ACTION ITEM: Word for word, reproduce the data that follows.

Saved entries
※ ※ ※

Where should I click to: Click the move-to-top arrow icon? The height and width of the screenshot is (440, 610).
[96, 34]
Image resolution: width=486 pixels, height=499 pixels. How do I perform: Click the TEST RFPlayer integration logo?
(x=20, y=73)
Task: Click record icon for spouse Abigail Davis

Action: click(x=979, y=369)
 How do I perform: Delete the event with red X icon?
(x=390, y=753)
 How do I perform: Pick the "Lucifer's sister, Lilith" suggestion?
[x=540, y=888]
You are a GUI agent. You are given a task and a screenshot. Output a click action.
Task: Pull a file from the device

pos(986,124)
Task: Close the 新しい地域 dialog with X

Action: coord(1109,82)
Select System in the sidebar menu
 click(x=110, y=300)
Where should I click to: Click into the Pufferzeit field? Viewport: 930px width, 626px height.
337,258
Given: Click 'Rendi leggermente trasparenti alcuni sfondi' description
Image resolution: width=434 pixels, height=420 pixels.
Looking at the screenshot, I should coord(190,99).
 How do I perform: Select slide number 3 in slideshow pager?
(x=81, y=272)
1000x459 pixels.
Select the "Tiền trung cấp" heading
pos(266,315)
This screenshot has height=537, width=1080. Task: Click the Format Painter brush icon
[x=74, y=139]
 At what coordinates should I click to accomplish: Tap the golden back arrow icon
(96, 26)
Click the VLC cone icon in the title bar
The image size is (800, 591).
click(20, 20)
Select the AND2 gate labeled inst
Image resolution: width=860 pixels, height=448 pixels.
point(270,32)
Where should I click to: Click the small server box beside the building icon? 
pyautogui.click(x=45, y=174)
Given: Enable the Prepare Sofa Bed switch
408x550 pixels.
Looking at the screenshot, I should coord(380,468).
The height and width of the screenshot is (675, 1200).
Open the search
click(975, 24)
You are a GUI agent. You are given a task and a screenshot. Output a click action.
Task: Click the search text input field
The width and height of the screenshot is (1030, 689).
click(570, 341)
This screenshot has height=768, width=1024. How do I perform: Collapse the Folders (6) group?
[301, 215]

※ ※ ※

TASK SOLUTION:
Where should I click to: Click the move-to-top arrow icon? The height and width of the screenshot is (440, 610).
[96, 34]
Image resolution: width=486 pixels, height=499 pixels. How do I perform: Click the TEST RFPlayer integration logo?
(x=20, y=73)
Task: Click record icon for spouse Abigail Davis

Action: click(x=979, y=369)
 How do I perform: Delete the event with red X icon?
(x=390, y=753)
 How do I perform: Pick the "Lucifer's sister, Lilith" suggestion?
[x=540, y=888]
You are a GUI agent. You are given a task and a screenshot. Output a click action.
Task: Pull a file from the device

pos(986,124)
Task: Close the 新しい地域 dialog with X

Action: coord(1109,82)
Select System in the sidebar menu
 click(x=110, y=300)
Where should I click to: Click into the Pufferzeit field? Viewport: 930px width, 626px height.
337,258
Given: Click 'Rendi leggermente trasparenti alcuni sfondi' description
Image resolution: width=434 pixels, height=420 pixels.
Looking at the screenshot, I should coord(190,99).
 How do I perform: Select slide number 3 in slideshow pager?
(x=81, y=272)
1000x459 pixels.
Select the "Tiền trung cấp" heading
pos(266,315)
This screenshot has height=537, width=1080. Task: Click the Format Painter brush icon
[x=74, y=139]
 At what coordinates should I click to accomplish: Tap the golden back arrow icon
(96, 26)
Click the VLC cone icon in the title bar
The image size is (800, 591).
click(20, 20)
Select the AND2 gate labeled inst
Image resolution: width=860 pixels, height=448 pixels.
point(270,32)
Where should I click to: Click the small server box beside the building icon? 
pyautogui.click(x=45, y=174)
Given: Enable the Prepare Sofa Bed switch
408x550 pixels.
Looking at the screenshot, I should coord(380,468).
The height and width of the screenshot is (675, 1200).
Open the search
click(975, 24)
You are a GUI agent. You are given a task and a screenshot. Output a click action.
Task: Click the search text input field
The width and height of the screenshot is (1030, 689).
click(570, 341)
This screenshot has height=768, width=1024. How do I perform: Collapse the Folders (6) group?
[301, 215]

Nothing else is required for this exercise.